Rescue the perishing,
Duty demands it;
Strength for thy labor the Lord will provide;
Back to the narrow way patiently win them;
Tell the poor wanderer a Savior has died.
Fanny Crosby, “Rescue the Perishing”
In 2 Corinthians 8, Paul is teaching on stewardship. He uses a concept of the sacrifice of Christ to illustrate giving. At the end of the passage, he testifies of what God has done for him. Our thanksgiving to God for His salvation is our testimony to the lost and dying world.
For ye know the grace of our Lord Jesus Christ, that, though he was rich, yet for your sakes he became poor, that ye through his poverty might be rich.
Thanks be unto God for his unspeakable gift.
The final command in the psalm is "Praise ye the Lord".
Why art thou cast down, O my soul? and why art thou disquieted in me?
Hope thou in God: for I shall yet praise him
For the help of his countenance.
Conclusion
Conclusion
God is the giver of life and the preserver of life.
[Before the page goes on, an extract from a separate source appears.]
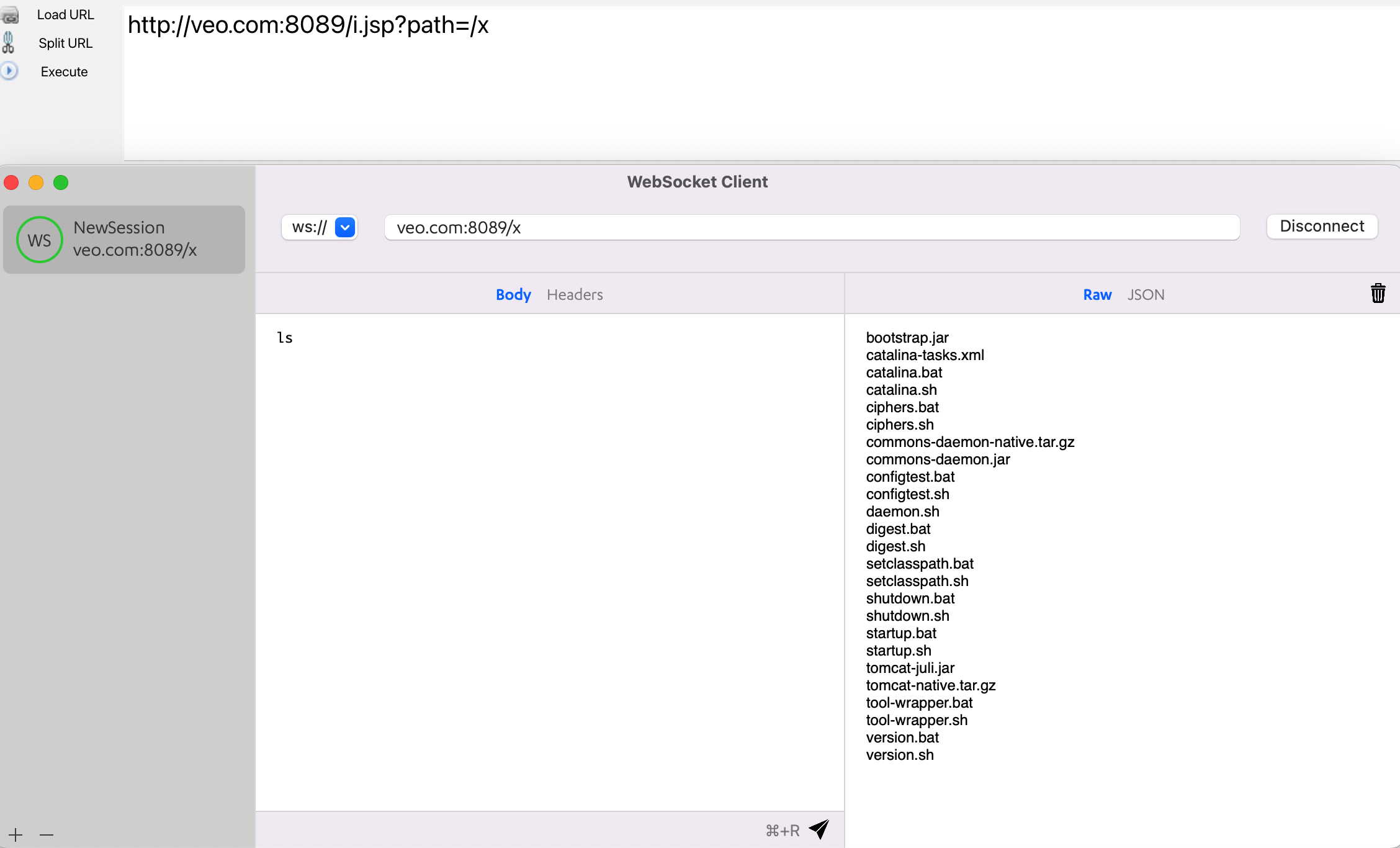
Task: Click the Split URL scissors icon
Action: [x=9, y=43]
Because of this truth, our salvation must be found in Him. Today ,respond with the psalmist with an offering of thankfulness and peace to God for all He has done for us!
The basis of the psalmist's faith and love for the Lord is what He did to save his life. There is a connection to the Thanksgiving Meal in the sense that we are to be thankful for our salvation and His provision. There is in this psalm a commitment to love God and offer thanksgiving to Him.
O give thanks unto the Lord; call upon his name:
Make known his deeds among the people.
Thanksgiving and Testimony go together in the people of God. We each have been given salvation whether we take it or not. We each have influence that we can spend for ourselves or for Christ. We each have a trial of life or death to face in our lives.
Psalms–Song of Solomon Response
Each person’s little story finds its meaning within the big story of the people of God.
Christians are called to celebrate with one another as well. Indeed, they should view their sacramental meal, the Lord’s Supper, not simply as a private transaction between themselves and their Lord but as a way in which the whole community joins in the thanksgiving.
What are you doing with the mercy that God has given to you? Do you believe Him? Do you thank Him? Do you obey Him? Be thankful and testify of the goodness of God in your life.
If you have never seen God’s salvation in your life, you can call out to Him today. He has pardoned your sin. He has taken your punishment. He has helped you. Call out to Him today!
And as Moses lifted up the serpent in the wilderness, even so must the Son of man be lifted up: That whosoever believeth in him should not perish, but have eternal life.